Only five years ago, Charlotte was the best kind of sports story - an underdog confounding the experts with two playoff teams and perpetual sellouts for each. But after new lows in Hornets' and Panthers' attendance, the city has become something far less enviable - an illustration of the wide-ranging difficulties facing small and medium pro sports markets.

Last week has offered such for Charlotte sports fans, who have alternated between hope and disgust with their franchises.

On Monday, news of Seifert's dismissal was immediately followed by speculation that former Florida coach Steve Spurrier might ride in to save the Panthers.

On Tuesday, Hornets fans were buoyed by a $100million corporate offer toward an uptown basketball venue, yet watched later in the week as co-owners George Shinn and Ray Wooldridge nevertheless visited New Orleans and its ready-for-revenue arena.

The solution for Charlotte's sports woes might be as simple as a new coach and new building. But in an era of declining interest in professional sports, Charlotte and similar-size cities are armed with less corporate oomph, fewer government dollars and a smaller population base to ride out the inevitable choppiness of the sports world.

"Critical mass tells you the more people you have, the more potential fans you have," says Max Muhleman, a Charlotte sports marketing executive and architect behind the city's successful bid for an NBA franchise. "If you have a bad year, or if fans get mad at Ray and George, the nucleus of capable ticket buyers is not as deep."

And so Charlotte has become a test case of sorts. Can a smaller-market metro area of 1.5million compete in the modern professional team sports environment?


The highs
On the near-freezing night of Jan. 5, 1997, after the Carolina Panthers had defeated the Dallas Cowboys in an NFC playoff game, after the players had taken a joyous lap around the field to thank their fans, Tony Padgett stood outside Ericsson Stadium in full costume, speaking in exclamation points.
"My occupation is Panthers fan!" he declared. It was a good thing to be, a good city to be in. Across town, the Hornets - in their eighth season - were a playoff-caliber team still selling out the not-yet-obsolete Coliseum. Truly, Charlotte, as a sports town, seemed to have arrived.

Such was the dream more than 10 years before, when Kannapolis native George Shinn began to put form to his fantasy of owning a professional sports franchise. He had considered but wisely rejected an opportunity in the United States Football League, then was told by Major League Baseball commissioner Peter Ueberroth that Charlotte was not yet ready to house that sport. The next option: the National Basketball Association.

"I remember that first meeting with George and (NBA) commissioner David Stern," Muhleman says. "Stern was sitting with a big cigar on the couch of his office, and he pointed that cigar and said, `Why Charlotte?'"
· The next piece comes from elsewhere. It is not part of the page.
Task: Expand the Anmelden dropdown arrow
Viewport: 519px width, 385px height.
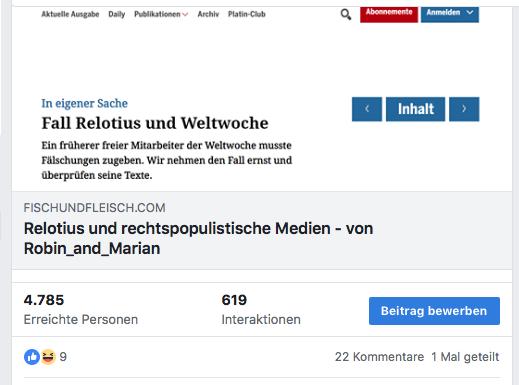Action: [470, 12]

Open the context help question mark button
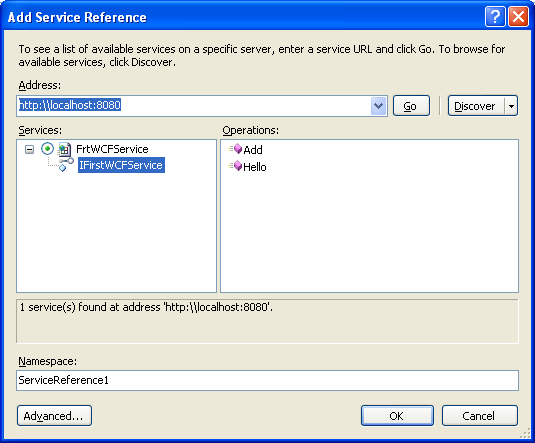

Charlotte's best response was a youthful "Why not?" The city, biggest in a basketball-rich state, was in its pimply adolescence in the 1980s, growing in corporate leaps, ever confident in possibilities. "It was an exciting, very adventurous time," Muhleman says. "There really was less skepticism that we could support a pro team. The overriding thing was, `They'll never get it.'"

Charlotte did, and in 1993 the city surprised again when the National Football League awarded Jerry Richardson with the Carolina Panthers. In the franchise's first year, fans proved the NFL prescient as tens of thousands made the 140-mile trip to Clemson for home games. The next year, the fans were rewarded with Ericsson Stadium, the playoffs, and the victory over Dallas - still thought by most as the city's finest sports moment.

"It was as loud as you could imagine," Padgett remembers. "It was a wild and beautiful evening."

It seems, he says, as if it were a very long time ago.


The lows
Last Sunday's loss to the New England Patriots drew just 21,070 to a rainy and cold Ericsson Stadium, less than half the Panthers' previous low for a home game. Across town at the Coliseum, Hornets fans also have bluntly asserted their apathy. On Jan. 3, an impending snow - and the Golden State Warriors - knocked attendance to 925, according to unofficial counts.
The Panthers, after their miracle second year, have taken the traditional route to fan disinterest - with no winning seasons since. The Hornets, with nine straight .500-or-better seasons, have stumbled off the court with early trades of popular players, with Shinn's successful but embarrassing sexual assault civil court defense in 1999 and, most recently, with ownership's roving eyes toward other cities.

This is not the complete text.